[Entries provided]
☆ ☆ ☆

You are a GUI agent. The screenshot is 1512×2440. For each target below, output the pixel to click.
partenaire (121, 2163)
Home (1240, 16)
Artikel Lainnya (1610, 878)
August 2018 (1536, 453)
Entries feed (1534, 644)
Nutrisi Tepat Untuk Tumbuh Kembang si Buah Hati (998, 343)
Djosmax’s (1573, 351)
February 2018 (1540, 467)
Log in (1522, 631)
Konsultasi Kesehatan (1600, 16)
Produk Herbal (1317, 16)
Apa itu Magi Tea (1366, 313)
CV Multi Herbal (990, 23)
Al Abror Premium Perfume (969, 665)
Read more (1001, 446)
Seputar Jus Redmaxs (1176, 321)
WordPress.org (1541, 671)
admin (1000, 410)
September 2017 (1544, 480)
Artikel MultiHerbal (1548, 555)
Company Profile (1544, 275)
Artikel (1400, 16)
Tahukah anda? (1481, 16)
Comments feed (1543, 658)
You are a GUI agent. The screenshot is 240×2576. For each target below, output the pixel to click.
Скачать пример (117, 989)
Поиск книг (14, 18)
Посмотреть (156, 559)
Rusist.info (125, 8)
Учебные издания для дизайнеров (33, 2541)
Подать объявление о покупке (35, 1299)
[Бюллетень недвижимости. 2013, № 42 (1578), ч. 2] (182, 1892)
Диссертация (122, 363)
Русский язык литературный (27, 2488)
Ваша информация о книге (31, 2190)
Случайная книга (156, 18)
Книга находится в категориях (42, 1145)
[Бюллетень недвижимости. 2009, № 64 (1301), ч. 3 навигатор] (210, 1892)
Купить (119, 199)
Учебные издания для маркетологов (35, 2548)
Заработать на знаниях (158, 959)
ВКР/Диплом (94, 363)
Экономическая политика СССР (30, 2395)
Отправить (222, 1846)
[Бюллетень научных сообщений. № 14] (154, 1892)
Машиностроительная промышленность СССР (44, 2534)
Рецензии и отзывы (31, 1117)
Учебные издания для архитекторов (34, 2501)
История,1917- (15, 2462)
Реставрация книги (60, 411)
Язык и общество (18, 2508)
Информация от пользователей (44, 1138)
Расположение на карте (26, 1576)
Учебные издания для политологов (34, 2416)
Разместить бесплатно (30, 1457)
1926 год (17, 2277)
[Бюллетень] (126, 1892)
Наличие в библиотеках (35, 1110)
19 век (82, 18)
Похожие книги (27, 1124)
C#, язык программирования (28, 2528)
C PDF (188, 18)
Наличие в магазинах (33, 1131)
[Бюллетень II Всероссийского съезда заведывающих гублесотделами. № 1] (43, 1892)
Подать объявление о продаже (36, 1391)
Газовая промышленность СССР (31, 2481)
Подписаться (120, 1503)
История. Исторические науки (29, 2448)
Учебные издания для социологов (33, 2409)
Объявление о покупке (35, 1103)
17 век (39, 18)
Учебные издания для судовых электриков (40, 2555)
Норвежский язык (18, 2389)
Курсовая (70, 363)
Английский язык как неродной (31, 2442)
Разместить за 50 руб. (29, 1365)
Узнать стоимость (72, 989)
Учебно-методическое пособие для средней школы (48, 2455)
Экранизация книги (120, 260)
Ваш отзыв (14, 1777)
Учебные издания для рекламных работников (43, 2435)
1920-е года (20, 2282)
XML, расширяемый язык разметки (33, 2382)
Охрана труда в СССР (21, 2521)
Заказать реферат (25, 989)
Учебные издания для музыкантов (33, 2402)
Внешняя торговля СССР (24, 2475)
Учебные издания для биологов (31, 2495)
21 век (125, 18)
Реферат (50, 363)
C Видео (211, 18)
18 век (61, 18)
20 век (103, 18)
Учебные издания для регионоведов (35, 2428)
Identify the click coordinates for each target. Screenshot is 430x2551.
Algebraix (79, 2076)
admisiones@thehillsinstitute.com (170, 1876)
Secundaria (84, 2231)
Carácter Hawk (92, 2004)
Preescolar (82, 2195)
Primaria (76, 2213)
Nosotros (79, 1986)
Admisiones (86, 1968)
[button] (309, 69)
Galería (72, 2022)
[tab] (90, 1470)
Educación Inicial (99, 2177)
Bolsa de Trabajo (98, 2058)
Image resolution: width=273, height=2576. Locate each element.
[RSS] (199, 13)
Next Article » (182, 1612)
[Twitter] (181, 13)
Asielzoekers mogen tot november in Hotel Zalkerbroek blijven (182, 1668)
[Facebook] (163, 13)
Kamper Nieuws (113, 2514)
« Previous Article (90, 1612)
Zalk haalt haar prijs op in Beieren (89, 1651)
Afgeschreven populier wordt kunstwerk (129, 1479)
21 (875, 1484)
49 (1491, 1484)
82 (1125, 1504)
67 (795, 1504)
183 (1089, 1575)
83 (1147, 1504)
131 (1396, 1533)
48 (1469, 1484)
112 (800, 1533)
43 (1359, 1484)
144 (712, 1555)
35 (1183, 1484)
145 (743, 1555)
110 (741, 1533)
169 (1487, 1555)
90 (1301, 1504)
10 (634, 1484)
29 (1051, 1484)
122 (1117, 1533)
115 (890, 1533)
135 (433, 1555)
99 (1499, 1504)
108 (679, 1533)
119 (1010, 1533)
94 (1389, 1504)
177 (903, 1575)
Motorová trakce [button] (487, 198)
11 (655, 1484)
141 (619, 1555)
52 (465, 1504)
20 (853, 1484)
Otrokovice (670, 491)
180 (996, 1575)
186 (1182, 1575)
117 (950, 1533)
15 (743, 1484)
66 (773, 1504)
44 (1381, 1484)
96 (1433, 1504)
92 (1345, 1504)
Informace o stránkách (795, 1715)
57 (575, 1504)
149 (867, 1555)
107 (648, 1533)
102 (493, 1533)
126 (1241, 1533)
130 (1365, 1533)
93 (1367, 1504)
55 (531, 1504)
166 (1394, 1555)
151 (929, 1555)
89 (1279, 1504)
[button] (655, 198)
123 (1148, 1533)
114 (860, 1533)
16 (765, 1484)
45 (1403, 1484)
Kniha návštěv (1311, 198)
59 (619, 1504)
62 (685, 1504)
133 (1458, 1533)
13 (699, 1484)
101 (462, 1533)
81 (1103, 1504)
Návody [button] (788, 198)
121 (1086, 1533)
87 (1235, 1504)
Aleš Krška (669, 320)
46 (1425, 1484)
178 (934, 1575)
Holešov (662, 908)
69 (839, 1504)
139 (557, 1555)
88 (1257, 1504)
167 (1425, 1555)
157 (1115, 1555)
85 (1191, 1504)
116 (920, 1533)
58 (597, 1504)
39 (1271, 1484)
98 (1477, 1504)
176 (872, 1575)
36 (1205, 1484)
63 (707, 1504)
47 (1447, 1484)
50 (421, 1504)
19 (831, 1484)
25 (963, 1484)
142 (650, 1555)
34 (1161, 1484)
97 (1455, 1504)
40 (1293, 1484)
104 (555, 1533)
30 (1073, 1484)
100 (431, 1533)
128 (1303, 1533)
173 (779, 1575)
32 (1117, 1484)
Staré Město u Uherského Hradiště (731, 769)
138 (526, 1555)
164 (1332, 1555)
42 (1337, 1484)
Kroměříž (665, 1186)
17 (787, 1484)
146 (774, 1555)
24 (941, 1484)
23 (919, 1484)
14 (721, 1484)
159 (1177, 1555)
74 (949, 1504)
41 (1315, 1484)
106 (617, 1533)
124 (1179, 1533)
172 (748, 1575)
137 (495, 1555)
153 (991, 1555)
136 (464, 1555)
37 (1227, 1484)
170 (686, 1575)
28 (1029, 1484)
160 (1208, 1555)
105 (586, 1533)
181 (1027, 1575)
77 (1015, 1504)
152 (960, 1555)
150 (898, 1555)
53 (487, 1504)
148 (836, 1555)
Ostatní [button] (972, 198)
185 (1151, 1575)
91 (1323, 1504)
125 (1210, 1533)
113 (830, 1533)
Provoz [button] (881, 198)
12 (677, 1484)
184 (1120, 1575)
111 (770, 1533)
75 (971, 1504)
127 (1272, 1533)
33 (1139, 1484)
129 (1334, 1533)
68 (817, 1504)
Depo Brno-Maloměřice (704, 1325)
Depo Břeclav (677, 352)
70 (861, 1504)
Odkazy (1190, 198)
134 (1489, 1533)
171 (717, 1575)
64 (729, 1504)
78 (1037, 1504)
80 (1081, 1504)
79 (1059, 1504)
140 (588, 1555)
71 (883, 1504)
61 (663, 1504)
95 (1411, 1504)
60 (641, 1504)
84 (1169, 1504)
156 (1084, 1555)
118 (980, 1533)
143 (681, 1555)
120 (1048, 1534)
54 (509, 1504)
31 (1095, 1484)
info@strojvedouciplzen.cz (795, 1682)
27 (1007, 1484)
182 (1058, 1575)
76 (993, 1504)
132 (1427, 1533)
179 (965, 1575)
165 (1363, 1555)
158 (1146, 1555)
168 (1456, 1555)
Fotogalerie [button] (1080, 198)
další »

☆ ☆ ☆

Write down every line of the data above that includes the string "Artikel".

Artikel Lainnya (1610, 878)
Artikel MultiHerbal (1548, 555)
Artikel (1400, 16)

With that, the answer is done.